闻人岚峥例行公事地说过两句场面话,和殷凤辰举杯互敬,对答见礼。

殷凤辰礼数周全,沉稳有礼。

兰倾旖注意到她看似不动声色,眼角余光已将所有人收入眼底打量个遍,还着重多看闻人楚楚两眼,心头不禁微微泛疑。

她看楚楚干嘛?

场面交代完,差不多已是开席时辰。

门口却传来一声悠长的通报:“国师到——”

正低头剥桔子的闻人楚楚呆住,桔子掉地上都没有发现。

正喝茶的兰倾旖险些一口岔气将茶叶吞下去。

不是吧?这家伙竟然亲自前来?

她俩都被惊呆,更别提其他人。

最倒霉最苦哈哈的应该是负责安排今晚晚宴的人,他完全没想到十几年来连个泡泡都没冒过的国师大人会来参加晚宴,压根没给他安排座位。现在怎么办?席位间排得紧密插不下桌案,挪谁都不合适。

殷凤辰猛地转头,眼中一抹亮光如同九天之上的闪电直劈大地。

温九箫的装扮十分随意,看上去似是临时决定匆匆出门,深黑色家常袍子,衣着朴素,似乎出门时很急,只随意用一根淡银色丝绦束在腰间拢住袍子,领口也松松未系,露一抹平直精致的锁骨和滑润的胸口肌肤,慵懒中别有性感的魅惑。

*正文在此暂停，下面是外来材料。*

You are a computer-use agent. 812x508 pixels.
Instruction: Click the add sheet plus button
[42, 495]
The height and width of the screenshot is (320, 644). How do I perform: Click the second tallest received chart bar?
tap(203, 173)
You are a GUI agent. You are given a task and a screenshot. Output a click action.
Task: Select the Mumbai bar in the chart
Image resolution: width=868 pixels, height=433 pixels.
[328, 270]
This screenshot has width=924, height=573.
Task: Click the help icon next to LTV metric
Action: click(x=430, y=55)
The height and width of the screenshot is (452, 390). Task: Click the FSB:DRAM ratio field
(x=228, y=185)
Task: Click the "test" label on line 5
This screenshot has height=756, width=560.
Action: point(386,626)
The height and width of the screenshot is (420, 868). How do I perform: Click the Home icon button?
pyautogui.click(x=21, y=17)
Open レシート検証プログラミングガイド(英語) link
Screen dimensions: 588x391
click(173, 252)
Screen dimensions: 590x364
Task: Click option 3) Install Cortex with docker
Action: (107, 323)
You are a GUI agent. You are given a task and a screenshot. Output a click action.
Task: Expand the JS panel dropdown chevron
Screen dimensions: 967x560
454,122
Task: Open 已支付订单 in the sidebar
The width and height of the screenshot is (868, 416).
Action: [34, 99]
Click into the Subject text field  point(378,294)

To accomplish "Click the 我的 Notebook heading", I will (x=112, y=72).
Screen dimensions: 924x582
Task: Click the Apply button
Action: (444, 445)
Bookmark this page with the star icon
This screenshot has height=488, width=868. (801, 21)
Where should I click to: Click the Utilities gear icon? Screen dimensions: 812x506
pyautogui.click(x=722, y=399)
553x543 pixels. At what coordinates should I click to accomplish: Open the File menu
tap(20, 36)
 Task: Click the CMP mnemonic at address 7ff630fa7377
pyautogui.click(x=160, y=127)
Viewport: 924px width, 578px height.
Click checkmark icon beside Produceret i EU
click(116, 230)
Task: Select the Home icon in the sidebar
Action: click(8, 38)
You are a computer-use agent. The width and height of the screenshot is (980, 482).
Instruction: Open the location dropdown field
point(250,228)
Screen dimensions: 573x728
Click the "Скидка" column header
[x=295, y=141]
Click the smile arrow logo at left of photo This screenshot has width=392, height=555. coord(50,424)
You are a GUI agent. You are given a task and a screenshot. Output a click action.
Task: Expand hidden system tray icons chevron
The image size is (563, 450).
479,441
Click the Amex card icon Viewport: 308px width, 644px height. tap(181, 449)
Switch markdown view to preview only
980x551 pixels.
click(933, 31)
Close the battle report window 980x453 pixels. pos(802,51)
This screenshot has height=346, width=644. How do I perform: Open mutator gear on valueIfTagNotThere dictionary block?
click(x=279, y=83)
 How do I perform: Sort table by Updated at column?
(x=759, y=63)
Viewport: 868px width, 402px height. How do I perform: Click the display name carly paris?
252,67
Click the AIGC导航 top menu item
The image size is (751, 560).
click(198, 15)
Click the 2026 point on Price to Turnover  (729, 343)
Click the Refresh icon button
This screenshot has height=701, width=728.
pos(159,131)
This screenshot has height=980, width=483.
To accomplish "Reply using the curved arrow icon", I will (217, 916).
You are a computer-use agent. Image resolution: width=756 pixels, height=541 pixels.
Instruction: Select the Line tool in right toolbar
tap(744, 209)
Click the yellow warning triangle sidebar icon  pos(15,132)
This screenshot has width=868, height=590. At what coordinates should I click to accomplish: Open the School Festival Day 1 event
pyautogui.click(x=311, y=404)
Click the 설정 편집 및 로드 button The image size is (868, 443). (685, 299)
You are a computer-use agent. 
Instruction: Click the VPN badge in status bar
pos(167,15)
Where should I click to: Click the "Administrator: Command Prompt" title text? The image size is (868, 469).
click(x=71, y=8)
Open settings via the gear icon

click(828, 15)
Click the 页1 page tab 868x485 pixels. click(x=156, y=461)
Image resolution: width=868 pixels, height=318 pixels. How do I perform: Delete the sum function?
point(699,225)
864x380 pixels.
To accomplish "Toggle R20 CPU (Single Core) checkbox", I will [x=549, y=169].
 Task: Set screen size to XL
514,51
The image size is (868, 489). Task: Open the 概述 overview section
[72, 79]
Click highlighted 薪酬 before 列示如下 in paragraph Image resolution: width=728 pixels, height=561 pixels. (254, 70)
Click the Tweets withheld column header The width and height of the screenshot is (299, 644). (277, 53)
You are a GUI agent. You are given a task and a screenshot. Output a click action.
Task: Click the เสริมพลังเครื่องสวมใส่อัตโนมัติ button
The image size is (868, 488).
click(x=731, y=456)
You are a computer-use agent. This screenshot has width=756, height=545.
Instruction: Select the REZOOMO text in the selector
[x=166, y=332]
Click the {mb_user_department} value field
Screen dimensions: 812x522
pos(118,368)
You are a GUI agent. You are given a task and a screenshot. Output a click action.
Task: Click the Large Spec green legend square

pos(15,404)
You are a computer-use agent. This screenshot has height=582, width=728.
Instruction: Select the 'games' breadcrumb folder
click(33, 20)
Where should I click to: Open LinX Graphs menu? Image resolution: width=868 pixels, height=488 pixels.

按理说穿成这样参加款待他国来使的宫宴是很失礼的事,可他半点不好意思都没有,漫不经心的表情仿佛是行走在自家的花园小径上,满目皆是草木。

全场诡异地静了静。

歌舞升平盛世繁华的气象瞬间被一扫而空,取而代之的是一种压迫的静。

有种人,他站在那里,就是山巅花高岭雪,遥不可攀。

殷凤辰放下酒杯,脸上的笑容缓缓收敛。

兰倾旖面不改色抬起眼皮瞅过一眼就垂下眼睑,心中盘算温九箫和老爷子的驻颜秘方还要拼命地刮。

闻人楚楚神色古怪:想不到师父这样子还挺能唬人的。

大臣们呆呆地看着眼前这个相貌妖孽邪魅的男子,神色呆滞。

耀眼的男色晃得不少人一阵眼晕,胆大的开始瞟上首的皇帝,眼神迷醉。

两种风格各有千秋不分轩轾,今日有眼福。

温九箫行过礼,目不斜视地、非常淡定地,走向闻人楚楚,眼神示意:让个位。

闻人楚楚呆呆地看着他,转性?中邪?地震?太阳从西边出来?他不是赌咒说这辈子都不会再踏足皇宫半步吗?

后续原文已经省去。